Si l'arrivée longtemps ajournée du nouvel
album des Catchers ne saurait susciter l'émoi
frissonnant embrasé par la réanimation de
Mercury Rev, elle a néanmoins de quoi exaucer
les vœux de tous les énamourés de leurs chansons
familières et fragiles, de ces refrains candides
l'évidence lumineuse. Quatre ans d'attente
dont on entrevoit sans peine la source: comment
donner suite à Mute, un disque qui ponctuait
l'expression des frustrations empreintes
de la solitude et du désarroi cultivés sous
la grisaille d'un bourg d'Irlande ? Comment
conjurer l'autoparodie, déjouer les risques
d'embourbement dans la commémoration d'une
mélancolie adolescente forcément surie ?

* Petit exercice A
Recopiez à l'identique les lignes des enregistrements, depuis leur toute première ligne jusqu'à celle qui contient "Swissotel Sydney (133, 815)", incluse.
* Petit exercice B
Poursuivez la critique de l'album des Catchers au-delà de sa dernière phrase.
La critique de l'album et les enregistrements qui la suivent sont deux matériaux indépendants.

* Documents fournis
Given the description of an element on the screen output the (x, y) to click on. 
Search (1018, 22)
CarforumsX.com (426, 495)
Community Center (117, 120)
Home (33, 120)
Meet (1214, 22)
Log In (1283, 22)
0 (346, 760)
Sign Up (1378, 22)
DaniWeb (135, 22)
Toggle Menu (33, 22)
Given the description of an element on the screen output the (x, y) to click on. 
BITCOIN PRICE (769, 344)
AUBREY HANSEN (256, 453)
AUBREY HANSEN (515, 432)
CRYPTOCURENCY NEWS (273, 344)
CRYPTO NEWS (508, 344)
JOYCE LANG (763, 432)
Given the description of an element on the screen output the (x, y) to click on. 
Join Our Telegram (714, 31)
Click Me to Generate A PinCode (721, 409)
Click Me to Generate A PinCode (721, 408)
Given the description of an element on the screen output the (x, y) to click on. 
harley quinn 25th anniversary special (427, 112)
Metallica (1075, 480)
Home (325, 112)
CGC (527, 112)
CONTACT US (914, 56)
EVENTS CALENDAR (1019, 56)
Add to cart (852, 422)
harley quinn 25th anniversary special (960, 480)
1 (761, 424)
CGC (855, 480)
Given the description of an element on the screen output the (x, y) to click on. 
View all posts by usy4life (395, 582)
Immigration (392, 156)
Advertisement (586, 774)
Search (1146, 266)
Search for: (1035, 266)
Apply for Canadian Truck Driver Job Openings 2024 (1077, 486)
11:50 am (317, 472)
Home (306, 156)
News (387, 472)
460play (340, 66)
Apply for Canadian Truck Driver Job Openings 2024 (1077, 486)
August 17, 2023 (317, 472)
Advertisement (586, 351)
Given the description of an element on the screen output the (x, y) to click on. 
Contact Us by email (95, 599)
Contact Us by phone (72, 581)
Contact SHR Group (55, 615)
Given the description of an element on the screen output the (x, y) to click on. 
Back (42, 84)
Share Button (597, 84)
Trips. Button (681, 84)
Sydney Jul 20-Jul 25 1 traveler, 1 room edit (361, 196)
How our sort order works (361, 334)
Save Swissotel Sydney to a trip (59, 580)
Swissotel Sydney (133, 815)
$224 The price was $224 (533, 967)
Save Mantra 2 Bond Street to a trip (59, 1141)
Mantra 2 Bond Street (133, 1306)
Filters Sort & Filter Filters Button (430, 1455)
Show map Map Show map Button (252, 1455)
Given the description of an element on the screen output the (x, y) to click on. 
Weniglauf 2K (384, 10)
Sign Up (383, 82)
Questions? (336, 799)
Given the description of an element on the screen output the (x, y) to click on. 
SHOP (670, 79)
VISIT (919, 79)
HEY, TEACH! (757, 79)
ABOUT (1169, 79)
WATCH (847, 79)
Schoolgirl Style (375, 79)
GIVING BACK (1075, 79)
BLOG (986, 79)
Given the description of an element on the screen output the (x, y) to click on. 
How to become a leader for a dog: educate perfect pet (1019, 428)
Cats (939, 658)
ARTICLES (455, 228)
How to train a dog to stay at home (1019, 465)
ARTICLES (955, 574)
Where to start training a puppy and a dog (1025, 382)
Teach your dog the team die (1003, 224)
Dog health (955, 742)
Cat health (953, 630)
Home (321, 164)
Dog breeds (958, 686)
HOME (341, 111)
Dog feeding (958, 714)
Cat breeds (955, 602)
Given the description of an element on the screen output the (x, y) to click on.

* Réponse finale A
Given the description of an element on the screen output the (x, y) to click on. 
Search (1018, 22)
CarforumsX.com (426, 495)
Community Center (117, 120)
Home (33, 120)
Meet (1214, 22)
Log In (1283, 22)
0 (346, 760)
Sign Up (1378, 22)
DaniWeb (135, 22)
Toggle Menu (33, 22)
Given the description of an element on the screen output the (x, y) to click on. 
BITCOIN PRICE (769, 344)
AUBREY HANSEN (256, 453)
AUBREY HANSEN (515, 432)
CRYPTOCURENCY NEWS (273, 344)
CRYPTO NEWS (508, 344)
JOYCE LANG (763, 432)
Given the description of an element on the screen output the (x, y) to click on. 
Join Our Telegram (714, 31)
Click Me to Generate A PinCode (721, 409)
Click Me to Generate A PinCode (721, 408)
Given the description of an element on the screen output the (x, y) to click on. 
harley quinn 25th anniversary special (427, 112)
Metallica (1075, 480)
Home (325, 112)
CGC (527, 112)
CONTACT US (914, 56)
EVENTS CALENDAR (1019, 56)
Add to cart (852, 422)
harley quinn 25th anniversary special (960, 480)
1 (761, 424)
CGC (855, 480)
Given the description of an element on the screen output the (x, y) to click on. 
View all posts by usy4life (395, 582)
Immigration (392, 156)
Advertisement (586, 774)
Search (1146, 266)
Search for: (1035, 266)
Apply for Canadian Truck Driver Job Openings 2024 (1077, 486)
11:50 am (317, 472)
Home (306, 156)
News (387, 472)
460play (340, 66)
Apply for Canadian Truck Driver Job Openings 2024 (1077, 486)
August 17, 2023 (317, 472)
Advertisement (586, 351)
Given the description of an element on the screen output the (x, y) to click on. 
Contact Us by email (95, 599)
Contact Us by phone (72, 581)
Contact SHR Group (55, 615)
Given the description of an element on the screen output the (x, y) to click on. 
Back (42, 84)
Share Button (597, 84)
Trips. Button (681, 84)
Sydney Jul 20-Jul 25 1 traveler, 1 room edit (361, 196)
How our sort order works (361, 334)
Save Swissotel Sydney to a trip (59, 580)
Swissotel Sydney (133, 815)

* Réponse finale B
Les Catchers ont préféré attendre vivre dans
le monde extérieur plutôt que dans une coquille,
s'adonner aux exercices en plein air qui
accroissent les forces et aguerrissent les
caractères Pas de musculation ou de stage
de motivation pour cadres au dynamisme amolli,
mais simplement de quoi tenir sa guitare
à bout de bras et relever les yeux sur scène
D'avantages affermies qu'alourdies les chansons
de Stooping to fit ont appris à occuper l'espace
et à expérimenter les contrastes climatiques
dénotant au passage (Halfawake ou This is
not my home) que Les Catchers n'ont rien
manqué du succès de Radiohead. Passées des
velléités de fugues de Salinger aux envies
d'ailleurs de Conrad, les voix de Dale et
Alice s'enhardissent, se mêlent des tableaux
sonores plus brusques et tourmentés tout
en demeurant étonnamment proches et touchantes
Ne réfrénant plus leurs envies de panache
ou de pompe, Les Catchers abusent parfois
d'enveloppes sonores à la grandiloquence
déplacée Plus adultes, ils n'échappent pas
toujours aux figures empesées du rock conventionnel.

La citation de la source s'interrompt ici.